351 L'action de l'État et des autres pouvoirs publics doit se conformer au principe de subsidiarité et créer des situations favorables au libre exercice de l'activité économique; elle doit aussi s'inspirer du principe de solidarité et établir des limites à l'autonomie des parties pour défendre les plus faibles. La solidarité sans subsidiarité peut en effet facilement dégénérer en assistantialisme, tandis que la subsidiarité sans la solidarité risque d'alimenter des formes de régionalisme égoïste.

352 Le devoir fondamental de l'État en matière économique est de définir un cadre juridique capable de régler les rapports économiques, afin de « sauvegarder (...) les conditions premières d'une économie libre, qui présuppose une certaine égalité entre les parties, d'une manière telle que l'une d'elles ne soit pas par rapport à l'autre puissante au point de la réduire pratiquement en esclavage ». L'activité économique, surtout dans un contexte de marché libre, ne peut pas se dérouler dans un vide institutionnel, juridique et politique: « Elle suppose, au contraire, que soient assurées les garanties des libertés individuelles et de la propriété, sans compter une monnaie stable et des services publics efficaces ».

354 L'État peut inciter les citoyens et les entreprises à promouvoir le bien commun en mettant en œuvre une politique économique qui favorise la participation de tous ses citoyens aux activités de production. Le respect du principe de subsidiarité doit pousser les autorités publiques à rechercher des conditions favorables au développement des capacités individuelles d'initiative, de l'autonomie et de la responsabilité personnelles des citoyens, en s'abstenant de toute intervention qui puisse constituer un conditionnement indu des forces des entreprises.

364 Le commerce représente un élément fondamental des relations économiques internationales, en contribuant de manière déterminante à la spécialisation dans la production et à la croissance économique des différents pays. Plus que jamais aujourd'hui, le commerce international, s'il est orienté de façon opportune, favorise le développement et est capable de créer de nouveaux emplois et de fournir des ressources utiles. La doctrine sociale a plusieurs fois mis en lumière les distorsions du système commercial international qui, souvent, à cause des politiques protectionnistes, discrimine les produits provenant des pays pauvres et y entrave la croissance d'activités industrielles et le transfert de technologies.

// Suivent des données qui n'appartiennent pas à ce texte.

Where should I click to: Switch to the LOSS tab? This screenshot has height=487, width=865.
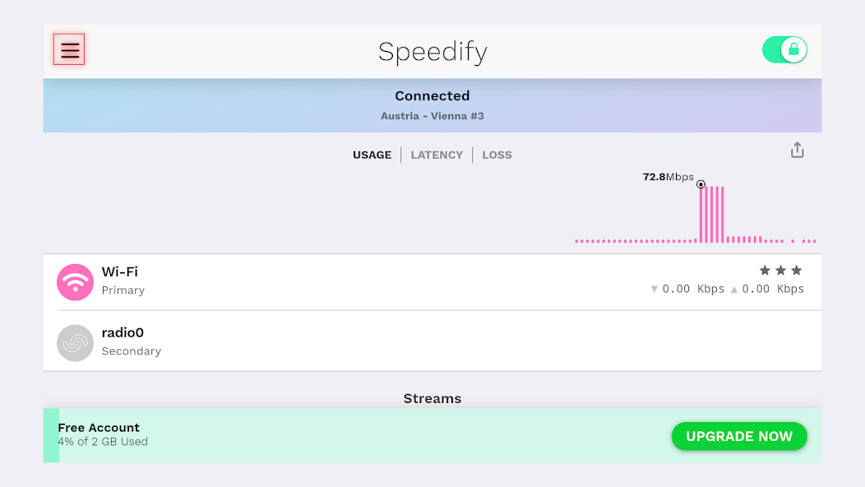coord(497,155)
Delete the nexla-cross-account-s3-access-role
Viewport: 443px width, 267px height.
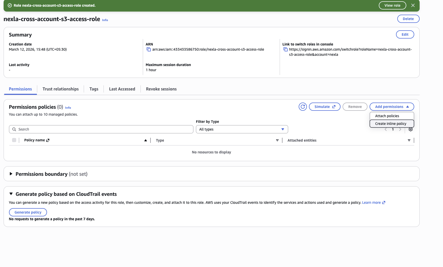pyautogui.click(x=408, y=19)
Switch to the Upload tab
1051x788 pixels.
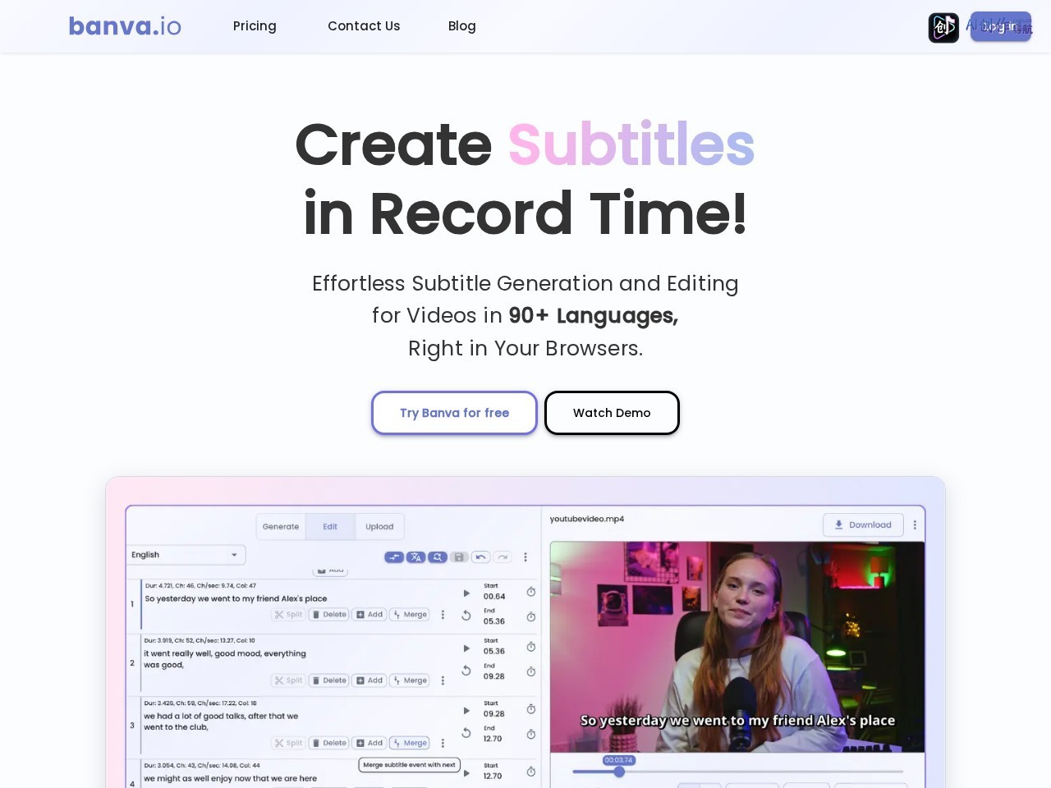379,527
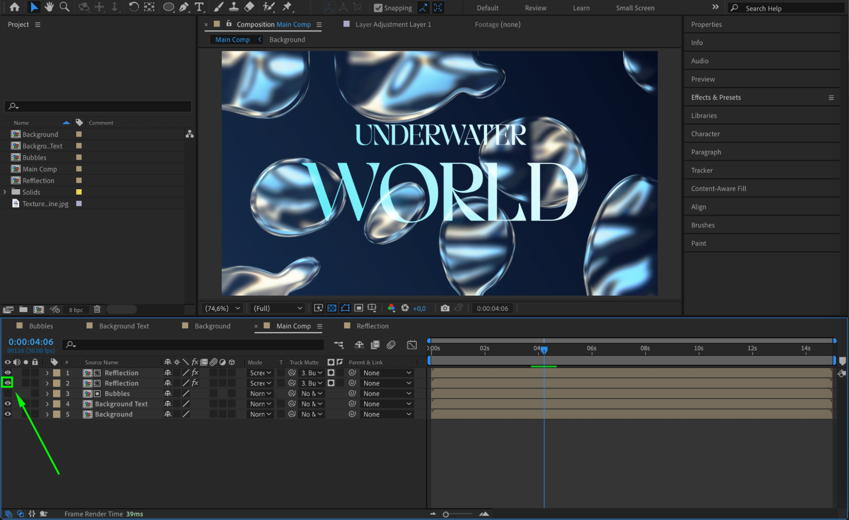Hide the Background Text layer
This screenshot has width=849, height=520.
(x=8, y=404)
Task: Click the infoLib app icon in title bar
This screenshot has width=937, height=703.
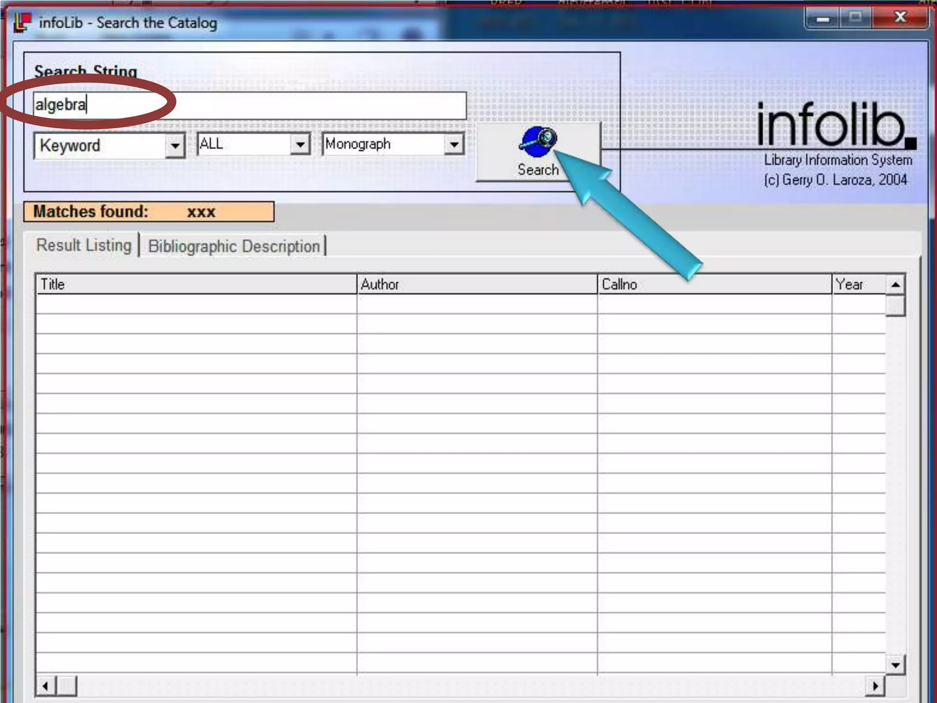Action: pyautogui.click(x=22, y=23)
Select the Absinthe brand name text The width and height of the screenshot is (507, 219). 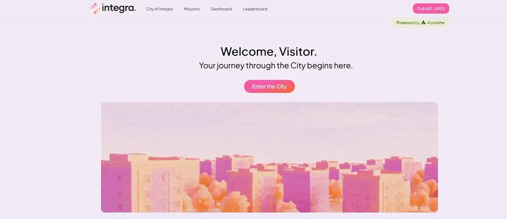click(436, 23)
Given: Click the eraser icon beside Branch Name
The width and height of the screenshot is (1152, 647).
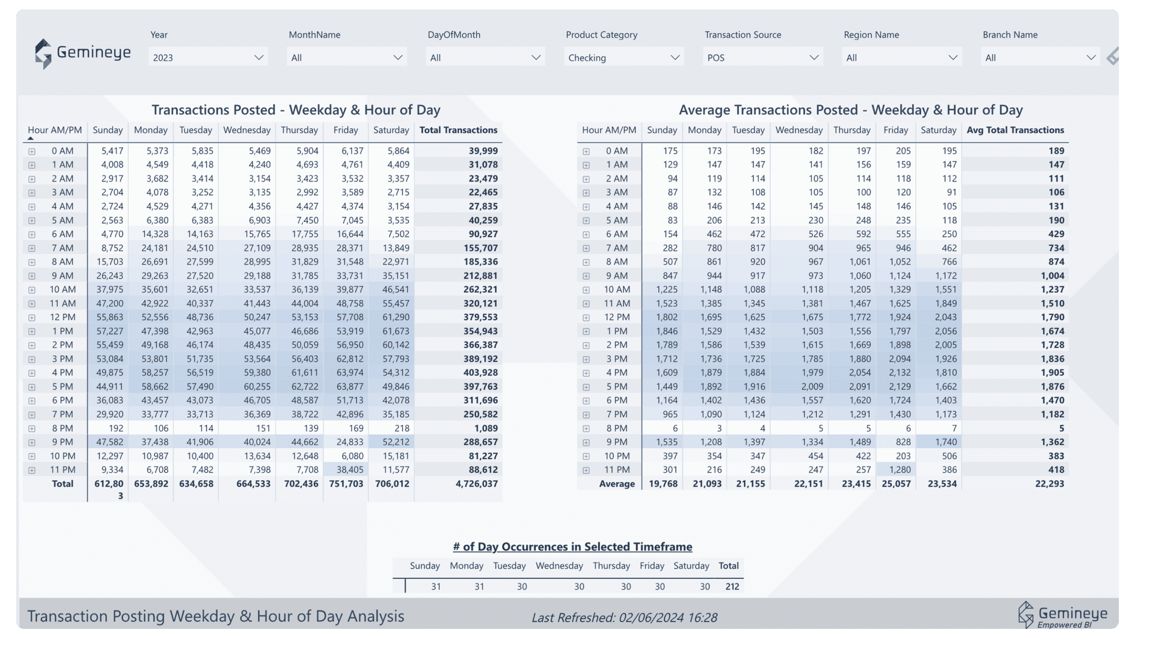Looking at the screenshot, I should pyautogui.click(x=1112, y=57).
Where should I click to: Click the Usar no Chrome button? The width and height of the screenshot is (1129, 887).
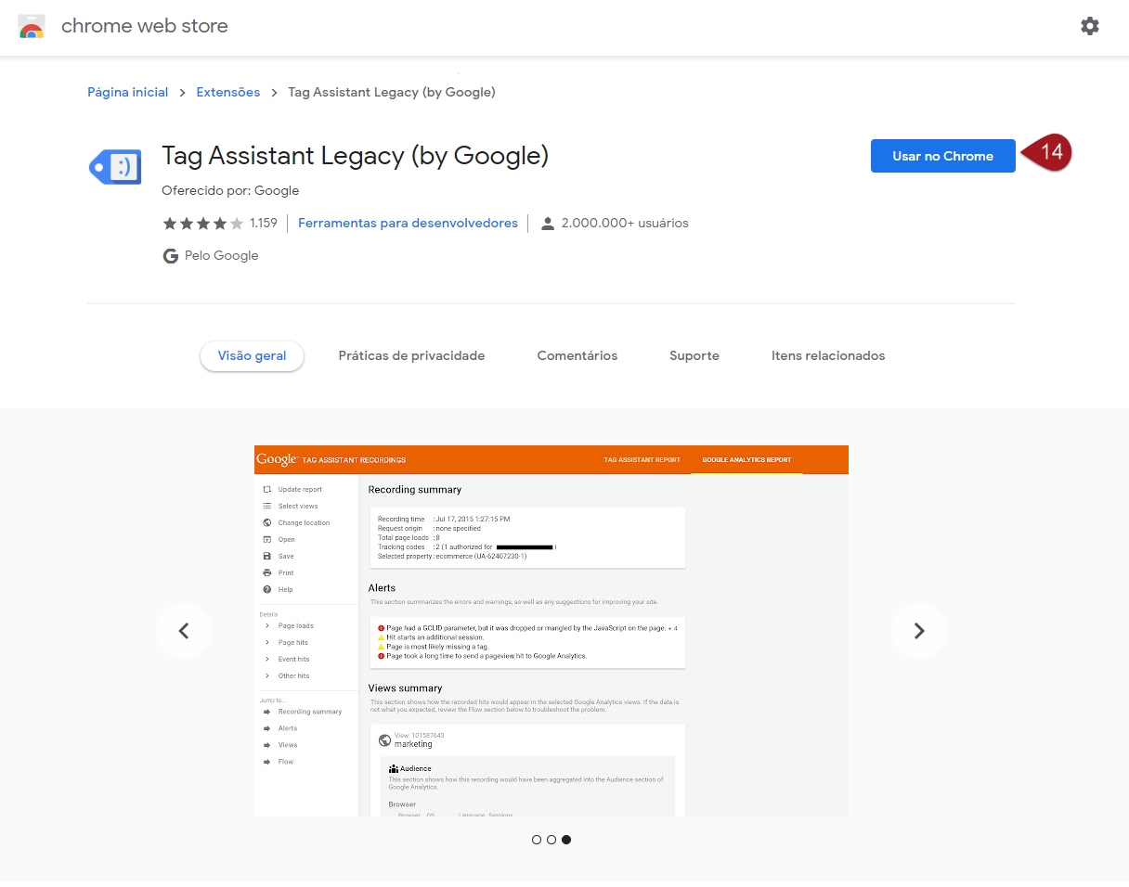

367 À l'époque de la mondialisation, il faut souligner avec force la solidarité entre les générations: « Auparavant, la solidarité entre les générations était dans de nombreux pays une attitude naturelle de la part de la famille; elle est aussi devenue un devoir de la communauté ». Il est bon que cette solidarité continue d'être poursuivie dans les communautés politiques nationales, mais aujourd'hui le problème se pose aussi pour la communauté politique globale, afin que la mondialisation ne se réalise pas au détriment des plus nécessiteux et des plus faibles. La solidarité entre les générations exige que, dans la planification globale, on agisse selon le principe de la destination universelle des biens, qui rend moralement illicite et économiquement contre-productif de décharger les coûts actuels sur les générations futures: moralement illicite signifie ne pas assumer les responsabilités nécessaires, et économiquement contreproductif parce que la réparation des dommages coûte davantage que la prévention.

368 Les marchés financiers ne sont certes pas une nouveauté de notre époque: depuis longtemps déjà, sous diverses formes, ils se sont chargés de répondre à l'exigence de financer des activités productives. L'expérience historique atteste qu'en l'absence de systèmes financiers adéquats, aucune croissance économique n'aurait eu lieu. Les investissements à large échelle, typiques des économies modernes de marché, n'auraient pas été possibles sans le rôle fondamental d'intermédiaire joué par les marchés financiers, qui a permis notamment d'apprécier les fonctions positives de l'épargne pour le développement complexe du système économique et social.